At the end of 1999, Suggs was hired to become the pianist in the Count Basie Orchestra – a position he had wanted ever since sitting in with the band at Jackson State in 1991. After joining the Basie band, Suggs decided to relocate to New York. And soon Coleman was there as well – sharing an apartment with Suggs in Brooklyn.
“I was blessed to be in association with Rich McDonnell, who has started the MAXJAZZ label in St. Louis,” Coleman said. “I was working as sideman for a lot of MAXJAZZ artists, and I was doing some recording sessions in New York with Bruce Barth, who was producing a lot of those recordings at his studio there.
“I ended up moving to New York in June 2000. And we were both there sharing a place until 2004. It turned out to be a great way to make other connections.”
Those connections led to tours with Barth, then Coleman had the chance to record with saxophonist Bobby Watson in 2002, which eventually led to a long-term position of drummer in famed trumpeter Roy Hargrove’s band.
Coleman recently left Hargrove’s group, and now plays regularly with legendary pianist McCoy Tyner.
He also decided to return to East St. Louis to live, where he balances touring and area performances with home life with his wife and children.
Suggs left his position as pianist for the Basie Orchestra in late 2011 and had moved to Japan in 2008 after getting married. He works regularly at the Blue Note club in Tokyo, and recently released two CDs; “Black Potatoes,” a group recording, and “Black Liqueur,” a solo project. Suggs first CD in his “Black” series, “Blackberries,” also features Coleman.
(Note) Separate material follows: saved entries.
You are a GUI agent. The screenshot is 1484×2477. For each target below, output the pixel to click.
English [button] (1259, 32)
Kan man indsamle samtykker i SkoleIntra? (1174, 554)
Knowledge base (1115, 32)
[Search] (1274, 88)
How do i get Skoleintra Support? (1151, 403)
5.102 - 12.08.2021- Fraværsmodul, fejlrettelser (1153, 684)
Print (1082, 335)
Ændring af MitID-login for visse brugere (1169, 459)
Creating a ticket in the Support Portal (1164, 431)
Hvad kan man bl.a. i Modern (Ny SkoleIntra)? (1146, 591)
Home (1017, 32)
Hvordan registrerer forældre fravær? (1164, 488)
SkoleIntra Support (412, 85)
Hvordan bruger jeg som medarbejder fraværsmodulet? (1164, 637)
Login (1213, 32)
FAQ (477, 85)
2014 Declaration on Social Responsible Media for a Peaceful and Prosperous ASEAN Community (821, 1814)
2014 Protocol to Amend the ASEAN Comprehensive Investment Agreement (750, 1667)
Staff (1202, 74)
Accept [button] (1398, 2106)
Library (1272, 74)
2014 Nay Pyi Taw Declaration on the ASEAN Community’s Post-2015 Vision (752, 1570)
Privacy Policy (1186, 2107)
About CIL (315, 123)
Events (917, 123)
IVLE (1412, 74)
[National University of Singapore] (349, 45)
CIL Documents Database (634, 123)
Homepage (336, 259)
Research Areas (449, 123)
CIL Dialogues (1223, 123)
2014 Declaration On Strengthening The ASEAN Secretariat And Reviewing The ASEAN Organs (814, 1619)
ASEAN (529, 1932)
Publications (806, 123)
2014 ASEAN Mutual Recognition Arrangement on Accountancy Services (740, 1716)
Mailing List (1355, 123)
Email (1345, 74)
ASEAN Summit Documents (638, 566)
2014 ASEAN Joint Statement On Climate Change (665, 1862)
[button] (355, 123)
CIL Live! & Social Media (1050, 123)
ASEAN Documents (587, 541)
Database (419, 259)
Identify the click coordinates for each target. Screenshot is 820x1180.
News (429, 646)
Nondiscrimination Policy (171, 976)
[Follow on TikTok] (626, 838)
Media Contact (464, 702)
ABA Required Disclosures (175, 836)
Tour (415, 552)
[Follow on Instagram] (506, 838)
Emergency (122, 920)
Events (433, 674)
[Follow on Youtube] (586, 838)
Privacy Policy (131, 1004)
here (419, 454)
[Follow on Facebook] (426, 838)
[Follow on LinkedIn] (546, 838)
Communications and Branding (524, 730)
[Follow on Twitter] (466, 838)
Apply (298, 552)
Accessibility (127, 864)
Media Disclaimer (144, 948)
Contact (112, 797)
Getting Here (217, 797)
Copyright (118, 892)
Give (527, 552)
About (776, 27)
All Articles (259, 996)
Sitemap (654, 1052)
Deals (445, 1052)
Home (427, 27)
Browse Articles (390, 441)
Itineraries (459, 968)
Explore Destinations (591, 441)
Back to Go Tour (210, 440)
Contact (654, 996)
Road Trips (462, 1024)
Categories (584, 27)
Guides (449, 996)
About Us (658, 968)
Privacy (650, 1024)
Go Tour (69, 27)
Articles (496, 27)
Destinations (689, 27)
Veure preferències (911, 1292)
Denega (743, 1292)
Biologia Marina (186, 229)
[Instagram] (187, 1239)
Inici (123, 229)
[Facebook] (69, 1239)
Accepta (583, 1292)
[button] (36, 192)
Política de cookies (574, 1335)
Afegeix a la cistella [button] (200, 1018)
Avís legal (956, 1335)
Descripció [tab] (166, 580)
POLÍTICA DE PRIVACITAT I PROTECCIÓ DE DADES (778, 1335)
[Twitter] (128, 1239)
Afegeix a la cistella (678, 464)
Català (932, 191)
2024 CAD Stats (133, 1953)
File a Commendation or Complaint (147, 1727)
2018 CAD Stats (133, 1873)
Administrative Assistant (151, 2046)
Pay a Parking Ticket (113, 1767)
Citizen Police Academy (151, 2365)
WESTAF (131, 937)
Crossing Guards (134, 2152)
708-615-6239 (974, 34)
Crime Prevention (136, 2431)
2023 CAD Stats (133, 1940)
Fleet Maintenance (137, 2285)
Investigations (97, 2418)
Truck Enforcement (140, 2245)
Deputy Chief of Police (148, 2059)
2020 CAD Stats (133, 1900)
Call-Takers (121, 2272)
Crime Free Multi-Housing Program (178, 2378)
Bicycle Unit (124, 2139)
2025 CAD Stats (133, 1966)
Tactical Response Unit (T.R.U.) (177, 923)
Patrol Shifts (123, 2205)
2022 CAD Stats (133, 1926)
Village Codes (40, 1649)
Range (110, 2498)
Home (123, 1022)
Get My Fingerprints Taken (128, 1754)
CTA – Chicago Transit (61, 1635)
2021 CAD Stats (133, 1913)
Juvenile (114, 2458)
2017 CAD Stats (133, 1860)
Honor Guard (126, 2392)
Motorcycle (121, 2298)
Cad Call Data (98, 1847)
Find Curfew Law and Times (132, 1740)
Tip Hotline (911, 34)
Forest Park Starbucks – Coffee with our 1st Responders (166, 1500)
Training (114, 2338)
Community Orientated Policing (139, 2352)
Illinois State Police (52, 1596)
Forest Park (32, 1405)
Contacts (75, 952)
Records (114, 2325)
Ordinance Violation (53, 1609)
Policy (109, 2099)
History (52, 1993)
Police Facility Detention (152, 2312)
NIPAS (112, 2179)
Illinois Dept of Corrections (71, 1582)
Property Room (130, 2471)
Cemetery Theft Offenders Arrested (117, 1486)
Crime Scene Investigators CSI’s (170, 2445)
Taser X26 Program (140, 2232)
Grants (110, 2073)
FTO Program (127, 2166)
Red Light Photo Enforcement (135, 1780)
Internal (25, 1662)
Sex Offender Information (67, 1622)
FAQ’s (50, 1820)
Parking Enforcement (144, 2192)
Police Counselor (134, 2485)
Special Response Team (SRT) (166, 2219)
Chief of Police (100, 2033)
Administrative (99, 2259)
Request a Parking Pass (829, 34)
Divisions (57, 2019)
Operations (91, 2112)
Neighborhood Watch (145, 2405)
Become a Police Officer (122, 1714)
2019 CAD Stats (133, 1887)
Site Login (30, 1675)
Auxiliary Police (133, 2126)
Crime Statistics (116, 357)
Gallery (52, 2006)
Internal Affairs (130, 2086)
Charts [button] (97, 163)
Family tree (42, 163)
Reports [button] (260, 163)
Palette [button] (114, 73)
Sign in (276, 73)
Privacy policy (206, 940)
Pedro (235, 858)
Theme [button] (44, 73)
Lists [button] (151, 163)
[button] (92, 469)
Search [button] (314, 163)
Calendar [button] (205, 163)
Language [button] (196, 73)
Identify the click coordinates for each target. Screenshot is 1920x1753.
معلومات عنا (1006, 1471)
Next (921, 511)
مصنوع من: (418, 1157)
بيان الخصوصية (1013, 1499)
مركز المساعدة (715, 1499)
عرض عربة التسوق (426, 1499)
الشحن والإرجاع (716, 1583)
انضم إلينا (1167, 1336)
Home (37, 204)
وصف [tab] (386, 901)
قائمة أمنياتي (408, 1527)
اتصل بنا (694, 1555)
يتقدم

Suggs returns from Japan to visit friends and family in St. Louis at least once a year. And his current visit inspired Coleman to try and set up a concert featuring both he and his longtime friend.
“I knew that Tony was going to be in town, so I tried to find venues where we could play, but nothing happened,” explains Coleman. “Finally, I called Mitch at the Bistro in Grand Center (home of the Jazz at the Bistro concert series) and found out that they had Sunday, Nov. 24 open. So we decided to rent the Bistro and do a show.”
Although putting up the funds to rent the Bistro, provide sound and instruments for their own concert and sell tickets on their own was a leap of faith for Coleman and Suggs, they appear to have made the right choice.
“It’s turned out to be great,” says Coleman. “We have officially sold out the 7 p.m. concert, so as we’re adding a second concert Sunday at 9 p.m. It’s going to be a fun night of music, and I hope we can get people to come out for the second show to hear us play with Eric and Jahmal. Those guys are both great musicians!”